Temujin estaba sorprendido de la astucia y destreza de los soldados chinos que peleaban hombro con hombro con sus propios guerreros y los de Toghrul. No tenían aversión para matar, pero lo hacían como si fuera una desagradable necesidad que no les proporcionaba regocijo. Además, se defendían cuidadosamente y retrocedían antes que pelear para morir. Eran sus propios hombres y los keraítas los que luchaban con gritos exultantes de placer y los que morían alegremente. Temujin registró en su mente lo que aprendía y nunca lo olvidaría. Aprendió que la gallardía y la inteligencia podían defenderse pobremente frente a la ferocidad y la temeridad. Un caballero no era rival para una máquina de pelear. Tenía demasidada imaginación. Cuando era rodeado, temía más que a la muerte al afilado mordisco del acero en sus órganos vitales, y se indisponía a la vista de su propia sangre.

Los tártaros, feroces y salvajes, peleaban con el natural espanto de las simples bestias. Pero pronto se sobreponían por el número. Aun cuando estaban muriendo, se levantaban sobre una rodilla y golpeaban. Temujin podía comprender esto y lo honraba.

Los tártaros fueron obligados a retroceder y huir en desorden. Dejaron atrás sus tiendas, sus mujeres y sus niños. Todo esto lo confiscó Temujin. Mientras tanto, los hombres eran perseguidos y capturados. Esa noche, en medio del enorme desorden, habló a los tártaros invitándolos a unirse a él.

Éstos lo reconocieron como uno de ellos. Los tártaros odiaban a los chinos y los keraítas; creían haber sido traicionados por éstos. Pero miraron a Temujin y simpatizaron con él. Arrodillándose, le ofrecieron su lealtad.

Toghrul, excitado, se jactaba ante Ye Lin Chutsai de sus victorias. Le fue concedido el título de Wang, como se le había prometido, y gran parte del botín. Temujin quería sólo los hombres, sus familias, sus rebaños y sus tiendas. Tranquilamente, seleccionó dos de las más hermosas muchachas tártaras y las hizo sus esposas. Los tártaros sentían ahora que Temujin era su aliado y que odiaba a sus enemigos tanto como ellos.

-Paciencia -les decía en privado-. Paciencia. Seremos vengados.

Ye Lin Chutsai lamentaba que Temujin tuviese que partir ya.

-Descuida -le dijo Temujin con una extraña sonrisa-. Nos encontraremos otra vez.

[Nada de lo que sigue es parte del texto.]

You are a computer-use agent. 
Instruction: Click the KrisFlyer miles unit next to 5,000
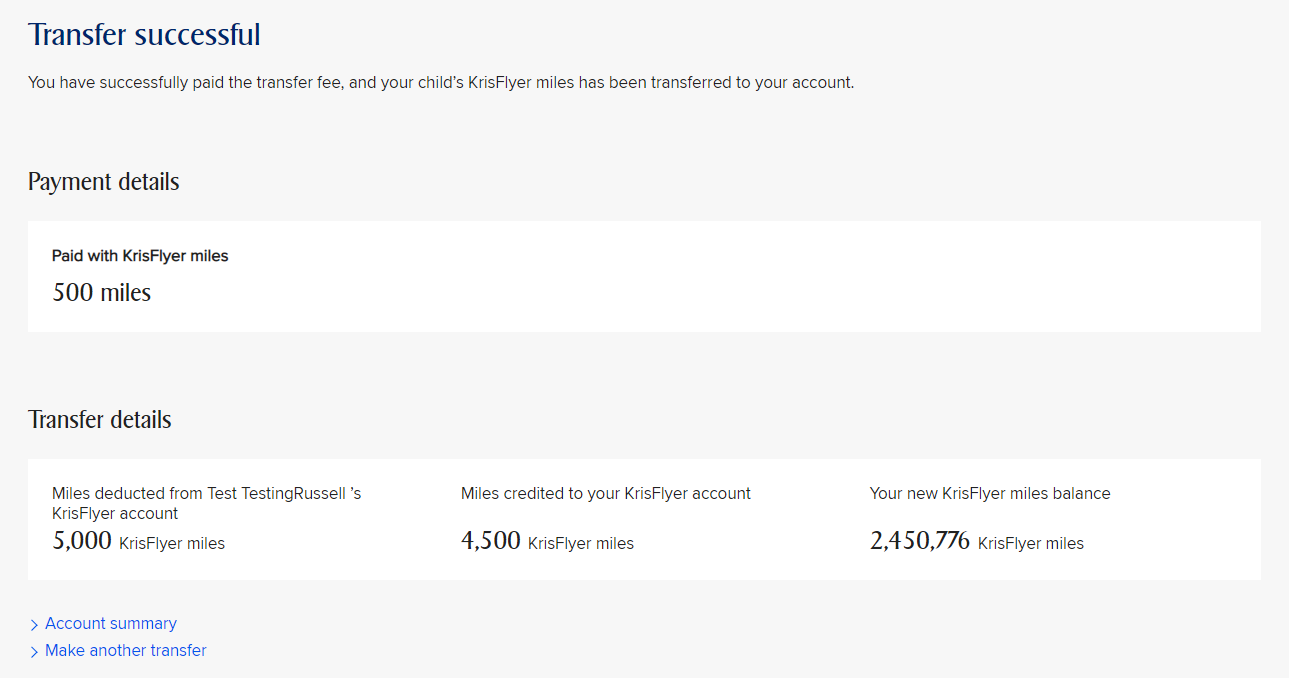172,544
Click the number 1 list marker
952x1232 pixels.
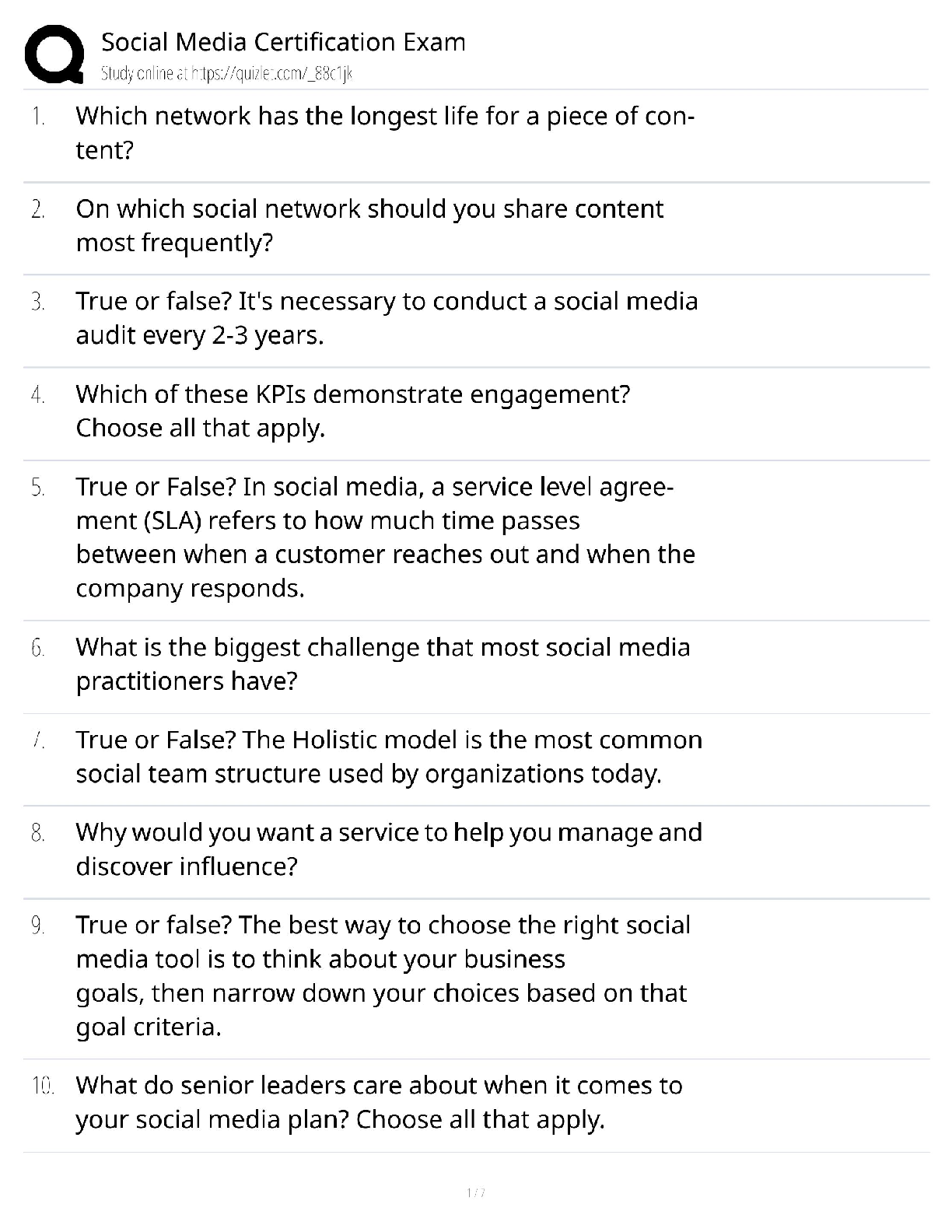(38, 117)
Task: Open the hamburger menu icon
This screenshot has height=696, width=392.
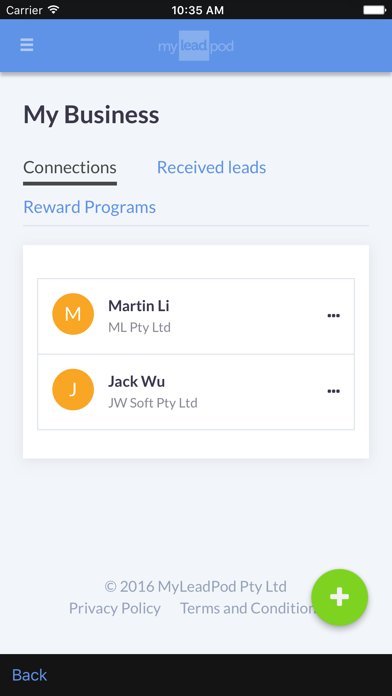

Ye Lin Chutsai insistió en darle un collar de perlas y ópalos para Botei, así como cajas de té y especias, y muchos metros de seda. Se despidieron con expresiones de mutuo afecto y muchas promesas.

Temujin inició el largo viaje de regreso. Le seguía la vasta multitud de sus nuevos vasallos. Los tártaros cabalgaban al lado de sus propios guerreros, compartiendo con ellos sus mantas y comida.

Jamuga no simpatizaba con los tártaros. Desconfiaba de ellos. Por las noches había conversado con varios oficiales chinos y tenía la sensación de que ahí estaba su verdadero pueblo. Mientras cabalgaba de regreso con Temujin, iba a la zaga, pues tenía la sensación de que su hermano juramentado era ahora un completo extraño y que todo afecto había muerto entre ellos.

«Me iré -pensaba desdichado-. Con seguridad el pueblo de mi madre me recibirá. No hay lugar para mí con Temujin.»